Teman-temanku tidak ada yang mau
bermain ke tempat ini. Takut menjadi mangsa binatang buas. Mereka lebih
suka bermain di dekat rumah-rumah penduduk, katanya lebih aman, walaupun
kadang-kadang mereka juga kena marah dan lemparan sandal. Sebenarnya aku
juga takut, tapi aku sudah terbiasa bermain ditempat ini, lama kelamaan tak ada
lagi rasa takut.
Kuhela nafasku sebentar. Udara sejuk
menyeruak memenuhi rongga pernafasanku. Aku sudah berada tepat di depan gubuk
tua ini. Seperti hari-hari biasa di setiap pagi kulihat seorang wanita tua
sedang berjuang mengerahkan tenaga ringkihnya menumbuk gabah menjadi beras,
untuk dimasak siang nanti.
Aku terus mendekat padanya,
sepertinya ia belum menyadari kedatanganku. Aku berjalan pelan dan melompat ke
atas dipan bambu. Bukan sengaja untuk mengngagetkannya. Tapi, wanita tua itu
kaget mendengar gebrakan tubuhku dengan bambu bagai pohon pisang menimpa tanah.

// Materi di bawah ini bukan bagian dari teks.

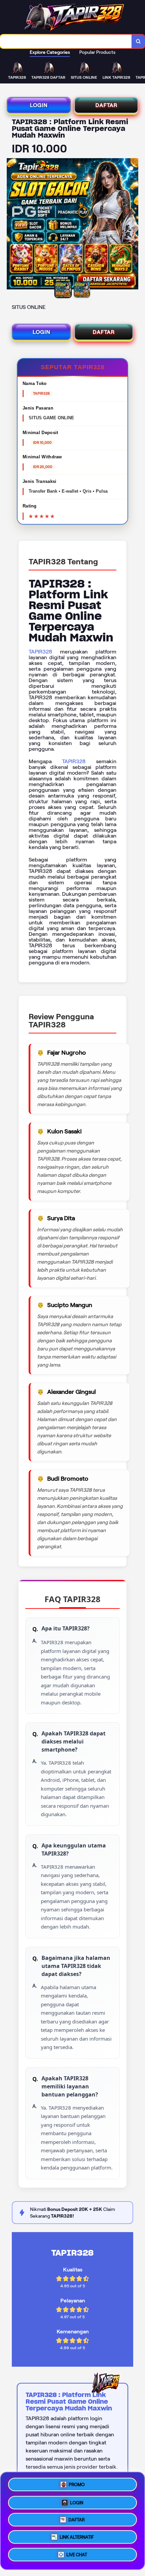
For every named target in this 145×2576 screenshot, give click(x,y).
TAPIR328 (40, 652)
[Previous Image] (12, 224)
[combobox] (66, 41)
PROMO (77, 2481)
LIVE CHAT (76, 2557)
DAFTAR (106, 105)
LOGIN (39, 105)
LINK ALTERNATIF (77, 2538)
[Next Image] (132, 224)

Kekagetannya seketika berubah dengan senyum yang mengulas di bibir keriputnya
memperlihatkan gigi ompongnya yang kecokelatan, seolah aku ini tamu yang selalu
dinanti kehadiranya setiap hari.
“Ternyata kamu, Pus, bikin Mbah
jantungan saja,” katanya sambil mengurut dada, sambil menggeleng-gelengkan
kepalanya.
Aku hanya tersenyum geli dengan panggilan yang
diberikan si Mbah, “Pus”. Tapi aku senang dengan panggilan si Mbah, setidaknya
teman-temanku tidak lagi mengejekku dengan memanggilku “anak kampang”.

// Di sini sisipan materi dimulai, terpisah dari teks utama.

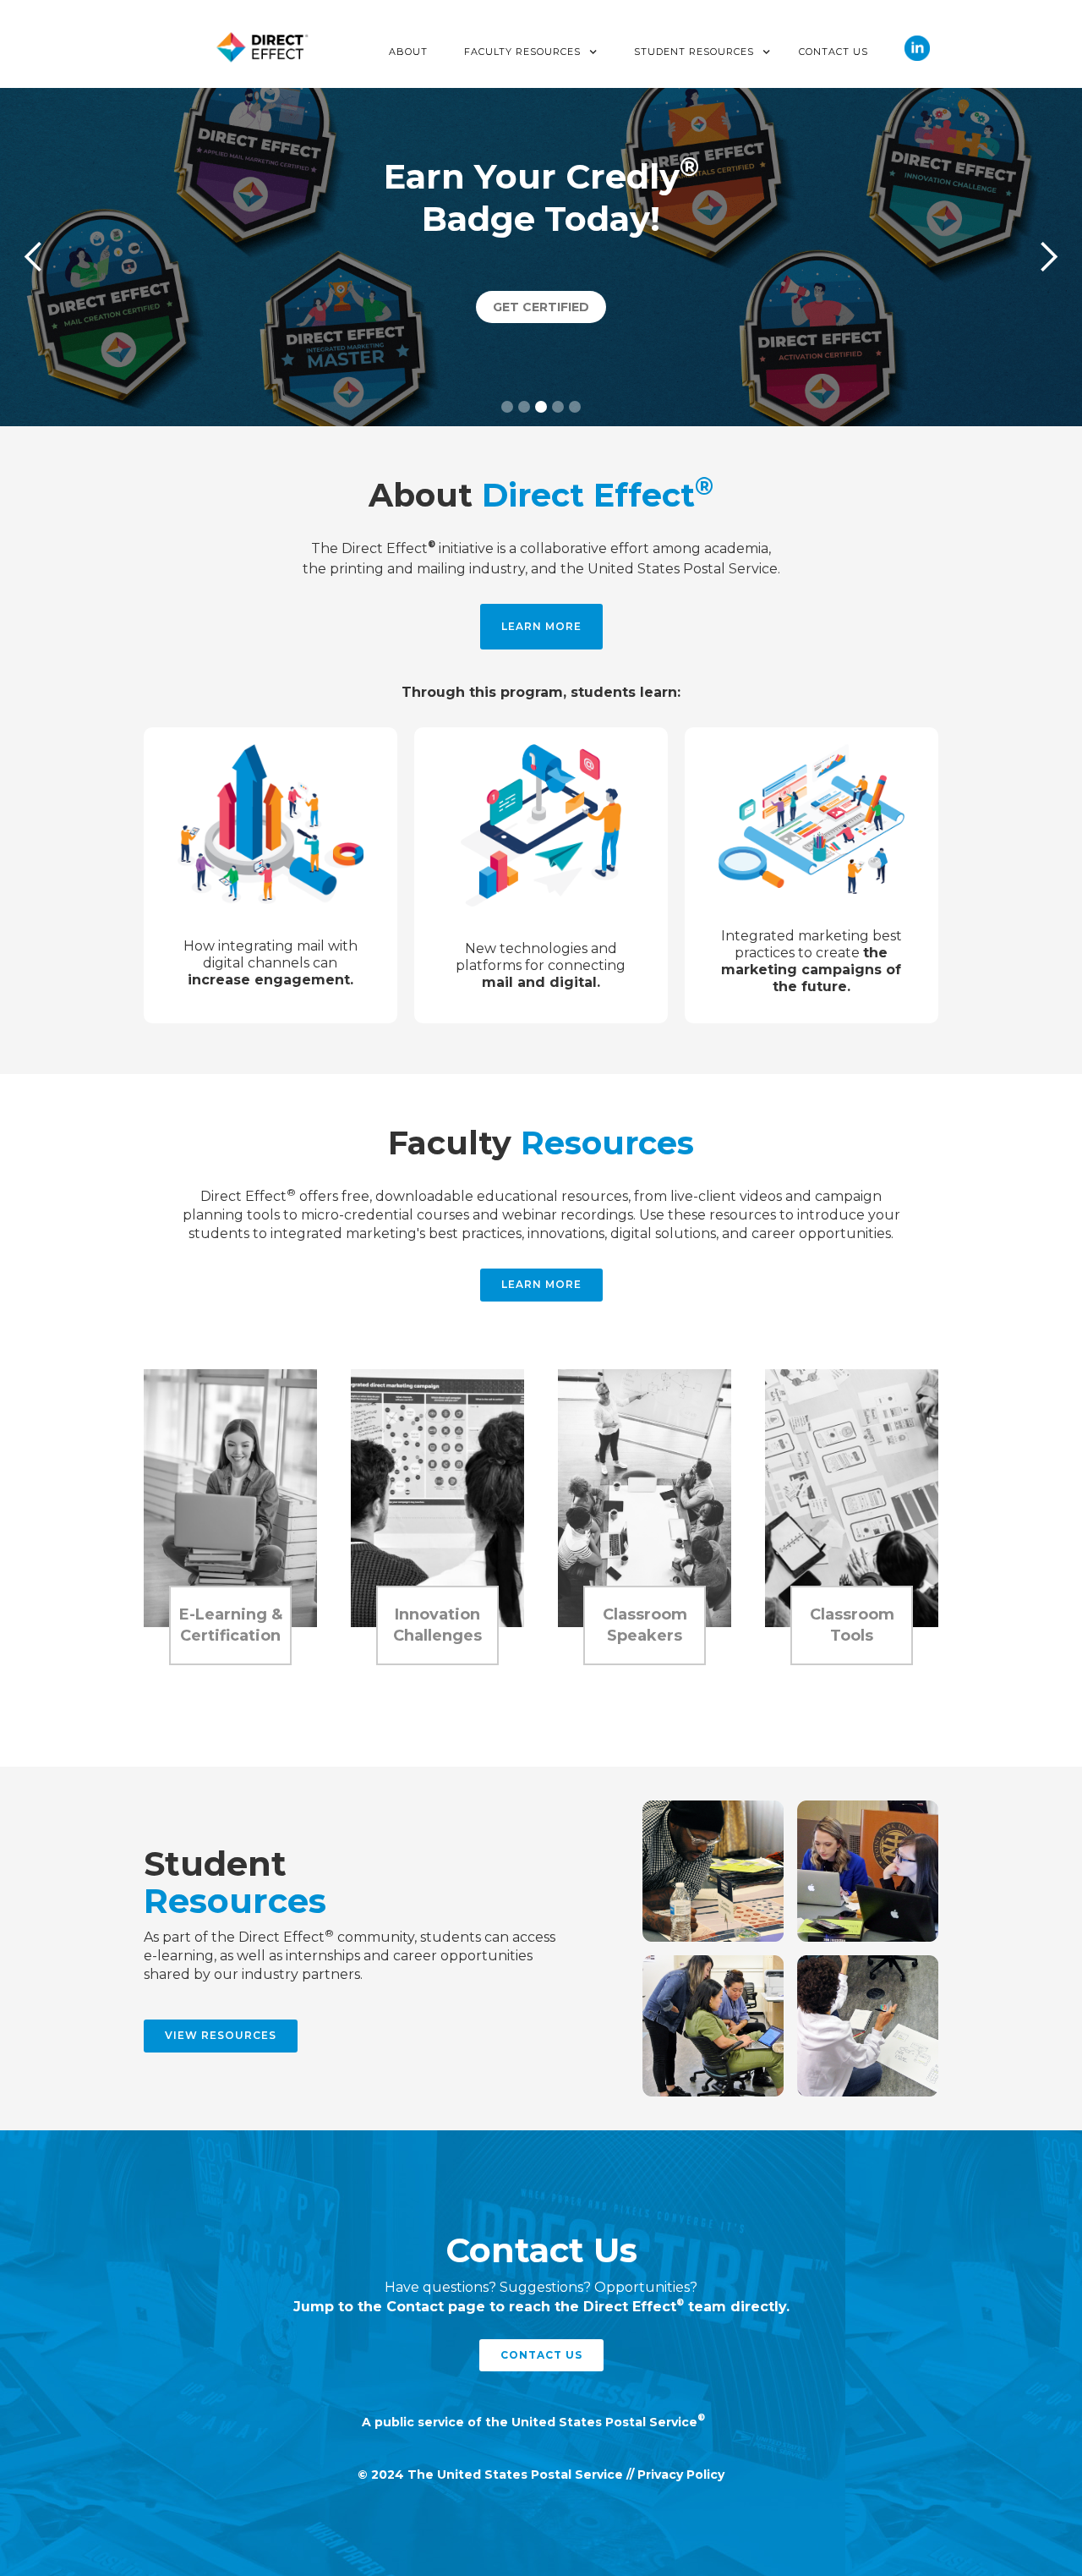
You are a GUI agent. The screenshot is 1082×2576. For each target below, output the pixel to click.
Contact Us (833, 52)
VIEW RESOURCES (220, 2035)
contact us (541, 2355)
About (408, 52)
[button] (531, 51)
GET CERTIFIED (541, 307)
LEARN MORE (541, 626)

Sejak kecil aku tak punya nama, juga tak
punya orang tua. Aku sendirian di kolong jembatan kampung. Kata
teman-temanku yang mendapat cerita dari orang tua mereka, setelah melahirkanku,
ibuku ditangkap warga dan dibuang jauh karena ketahuan mencuri pepes dari rumah
salah satu warga, bukan sengaja meninggalkanku.
“Dalam bangsa kita tak ada ibu yang
tega membuang anaknya,” begitulah kata mereka waktu itu.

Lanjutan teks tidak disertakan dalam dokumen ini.